La última vez que la vi debió de ser hace una semana. Cuando me acerqué a ella en la estación, frunció el ceño y dijo:
—Si quieres respuestas, tendrás que hablar con mi padre. Dice que tus preguntas son peligrosas y que solamente debería contestarlas un miembro adulto de la comunidad.
Me pareció la hostia de deprimente[51].
—Escucha —dije al tiempo que se producía una estampida abatida e impasible de viajeros trajeados y armados de maletines—: Se acabaron las preguntas. Me doy cuenta de que tú y yo quizá seamos incompatibles. No voy a seguir molestándote, pero me gustaría pedirte un último favor.
—Depende —dijo mirándome a los ojos sin que yo pudiera distinguir si estaba flirteando o si quería que la dejase en paz. Era difícil saberlo—. ¿Qué quieres?
—Que sigas rezando por mí.
Me miró con los ojos muy abiertos, como si mi petición la hubiera emocionado, pero de pronto arrugó el ceño y dijo:
—No te burles de mí, ¿vale?
—¿Qué?
—Después de haber escuchado la lista interminable de preguntas extrañas, me da que no crees en la oración, Leonard.

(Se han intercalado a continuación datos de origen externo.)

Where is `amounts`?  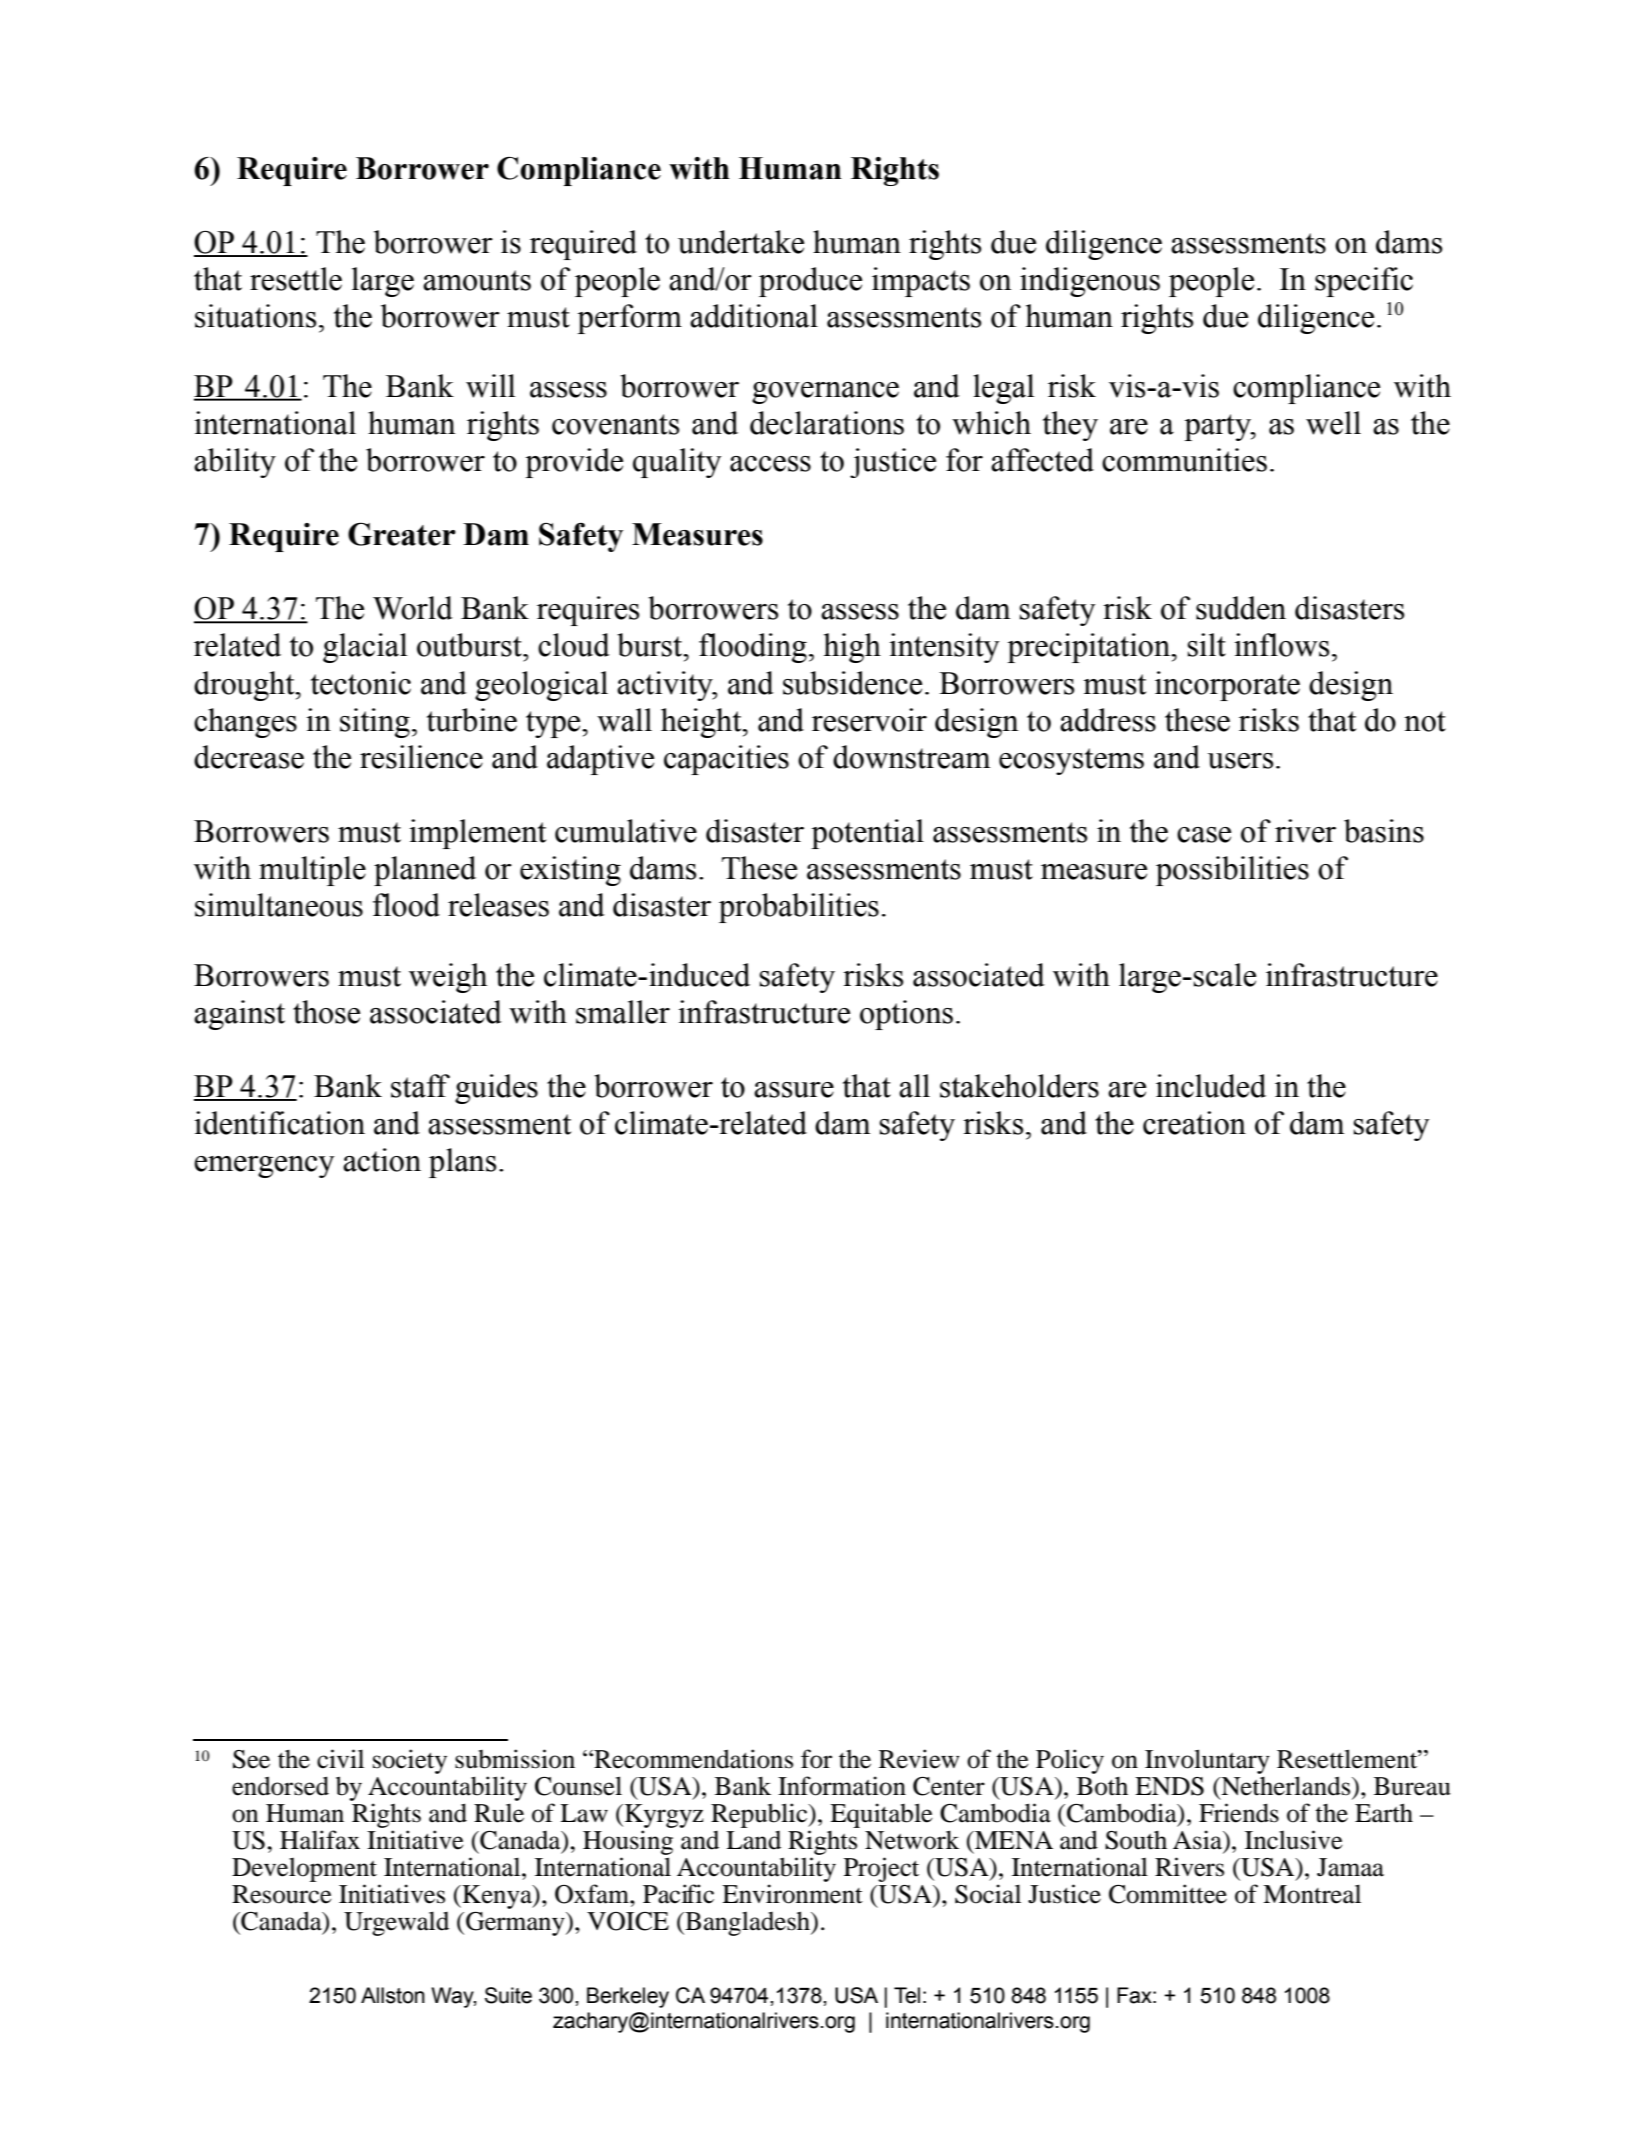
amounts is located at coordinates (477, 280).
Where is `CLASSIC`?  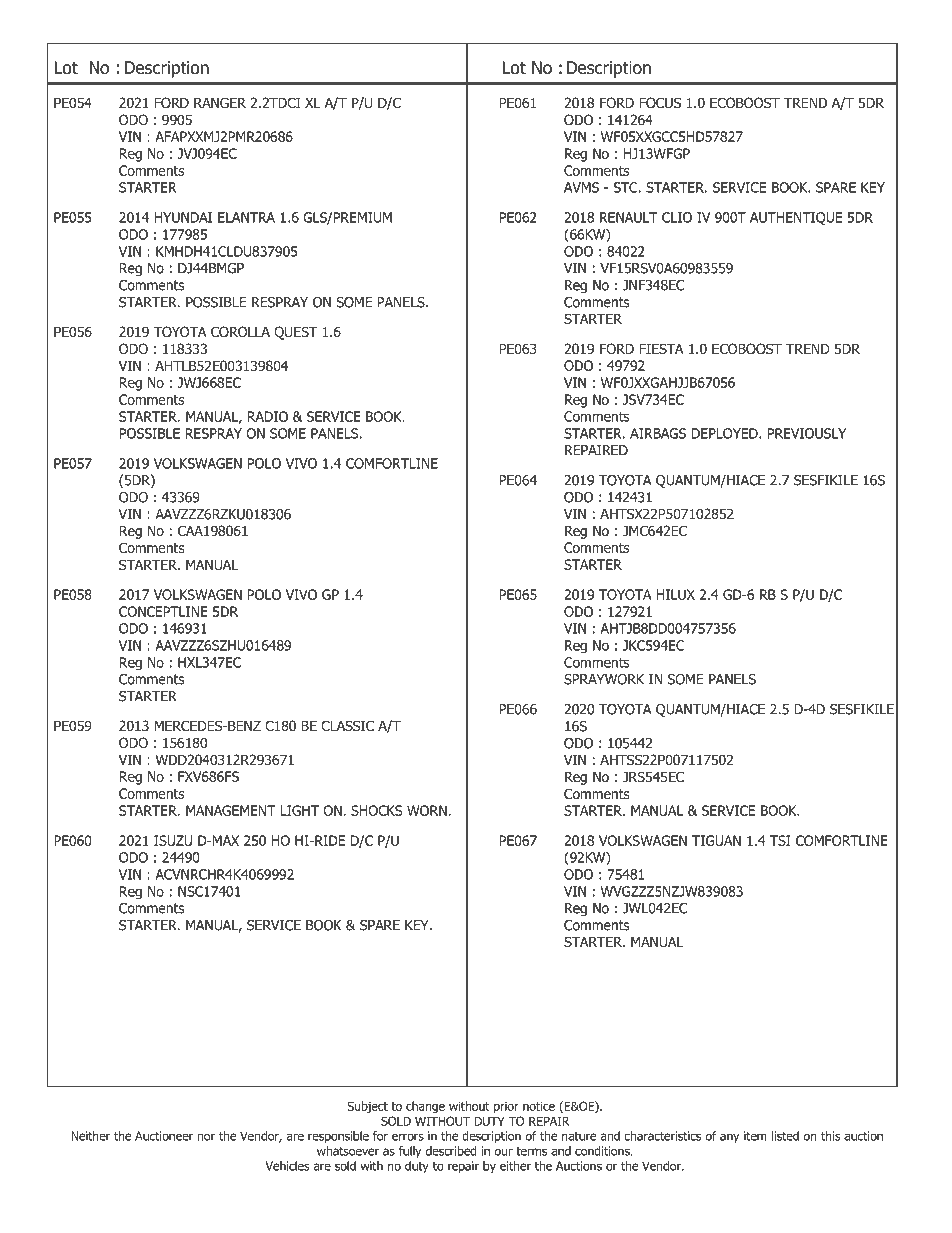 CLASSIC is located at coordinates (347, 725).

Hablaba con un tono muy desagradable que me recordó a Linda cuando «está hasta aquí arriba[52]» de mí, como dice siempre.
—Me está pasando una cosa bastante fuerte que no le he contado a nadie y me ayudaría mucho que rezases por mí —le dije—. Me vale incluso si lo dices de mentira: si me prometes que seguirás rezando por mí, creo que podré superar todo esto. Al menos sabré que hay alguien que me anima, aunque sea a su manera.

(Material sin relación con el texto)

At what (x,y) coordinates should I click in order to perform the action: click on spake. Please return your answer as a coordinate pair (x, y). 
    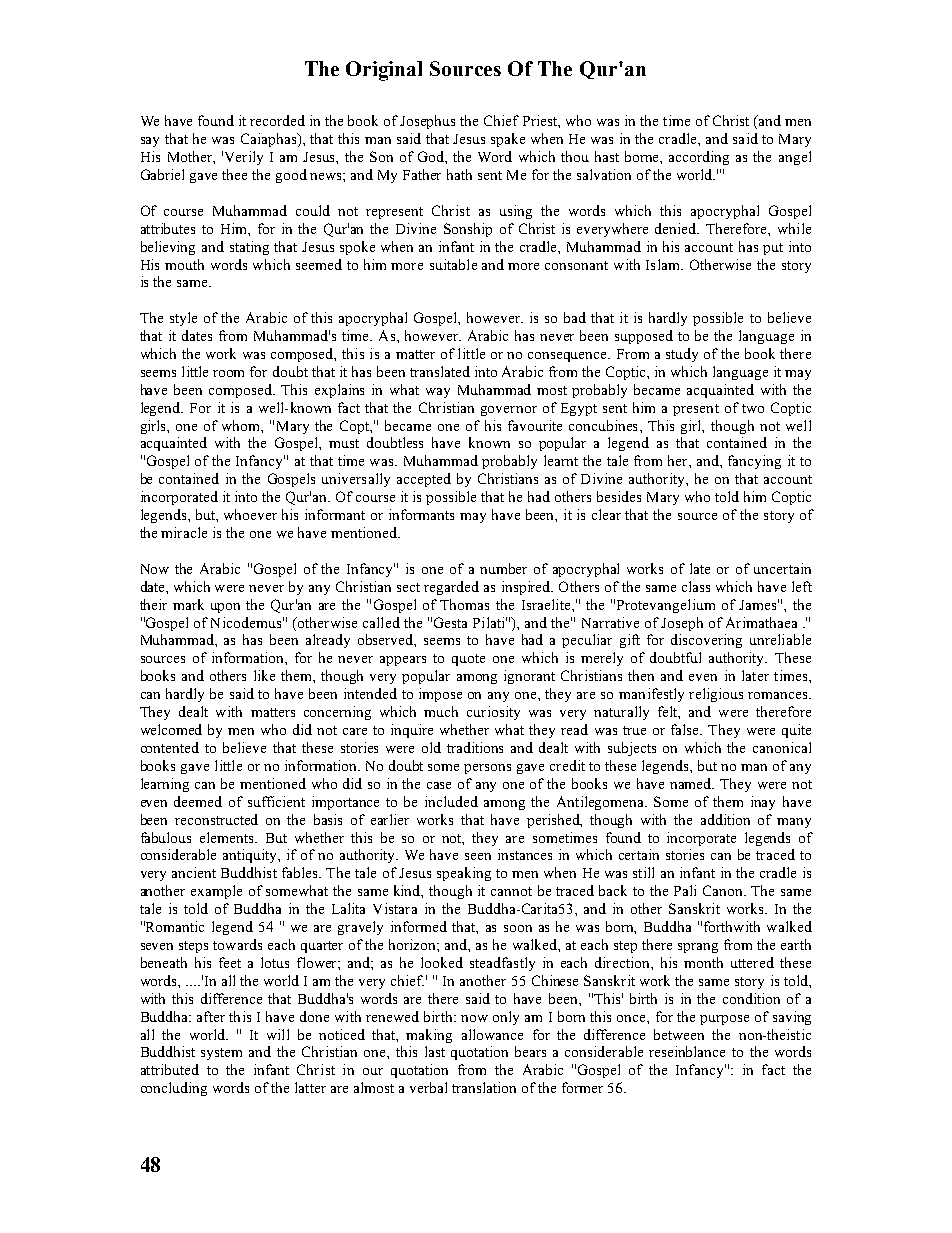
    Looking at the image, I should click on (508, 140).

Lauren me miró como si pensara que le estaba tomando el pelo, pero entonces —sin poner la cara de gato femme fatale— dijo:
—Vale. Rezaré por ti. Todos los días. Y yo no miento. No miento jamás.

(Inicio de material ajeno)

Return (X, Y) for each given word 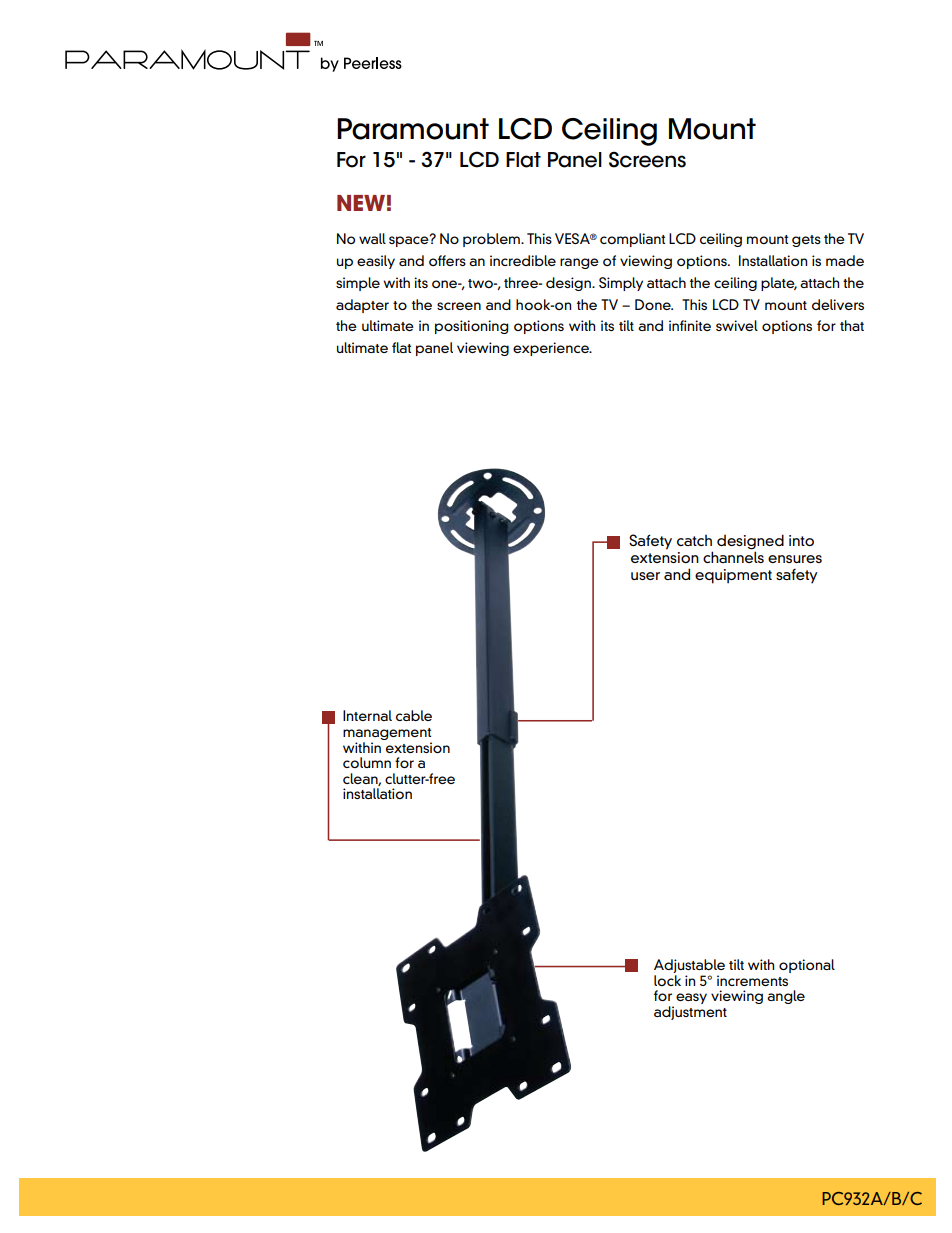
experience (552, 349)
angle (786, 997)
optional (807, 966)
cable (414, 715)
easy (691, 998)
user (645, 576)
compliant (632, 240)
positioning (472, 327)
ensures (795, 559)
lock (667, 980)
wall (372, 238)
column (367, 762)
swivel (737, 325)
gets (806, 241)
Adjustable (689, 967)
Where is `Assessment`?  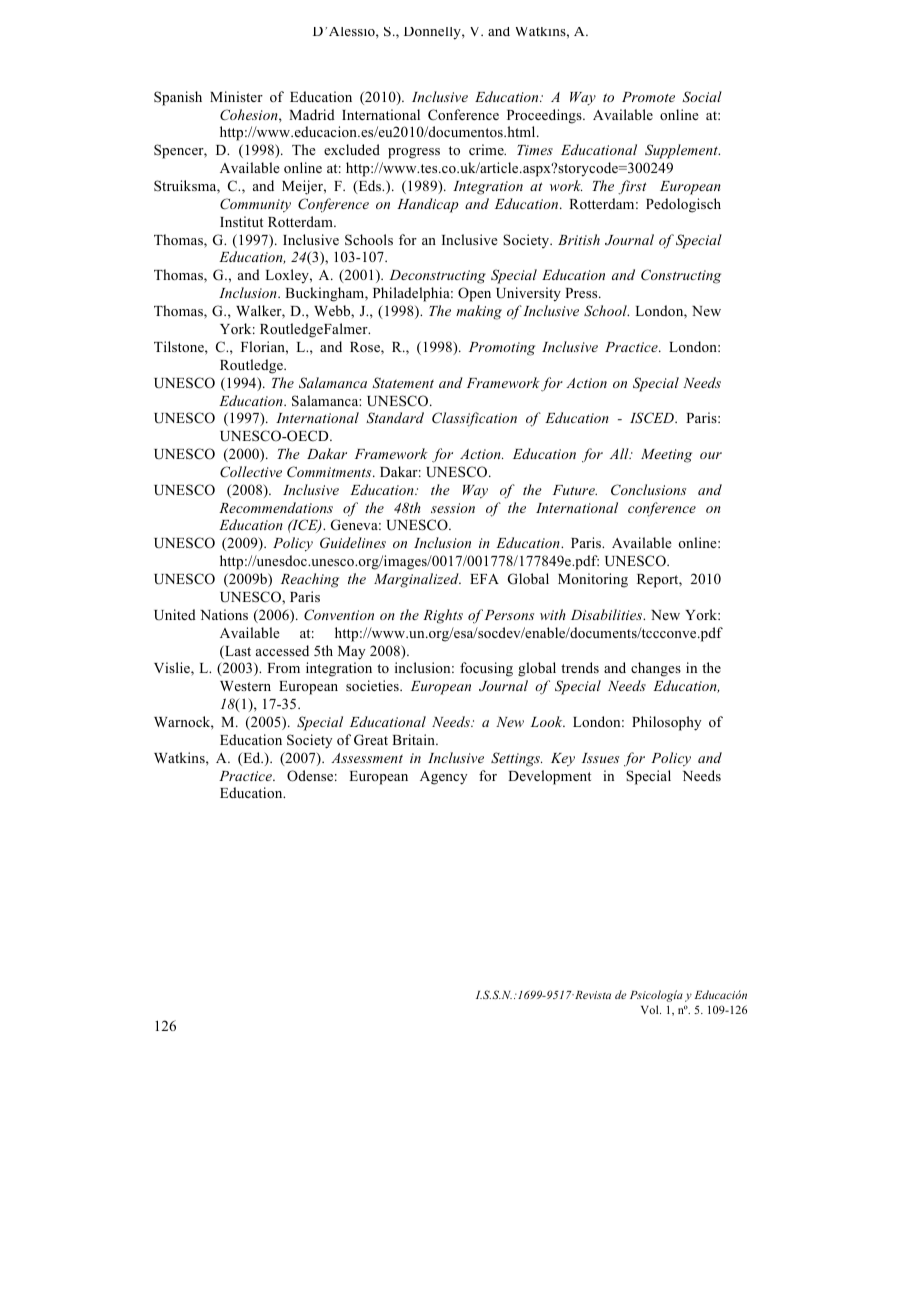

Sonreí y me fui rápidamente, antes de darle tiempo a cambiar de opinión o decir algo que me hiciera pensar que hablaba por hablar.
Pensar que Lauren rezaba por mí a diario me ayudó mucho al principio. Realmente fue útil.
Pero al cabo de unos días dejó de funcionar: lo sé porque volví a sentir muchísimas ganas de cargarme a Asher Beal. Me pregunté si habría dejado de rezar, y a medida que el deseo aumentaba, me convencí de que así era.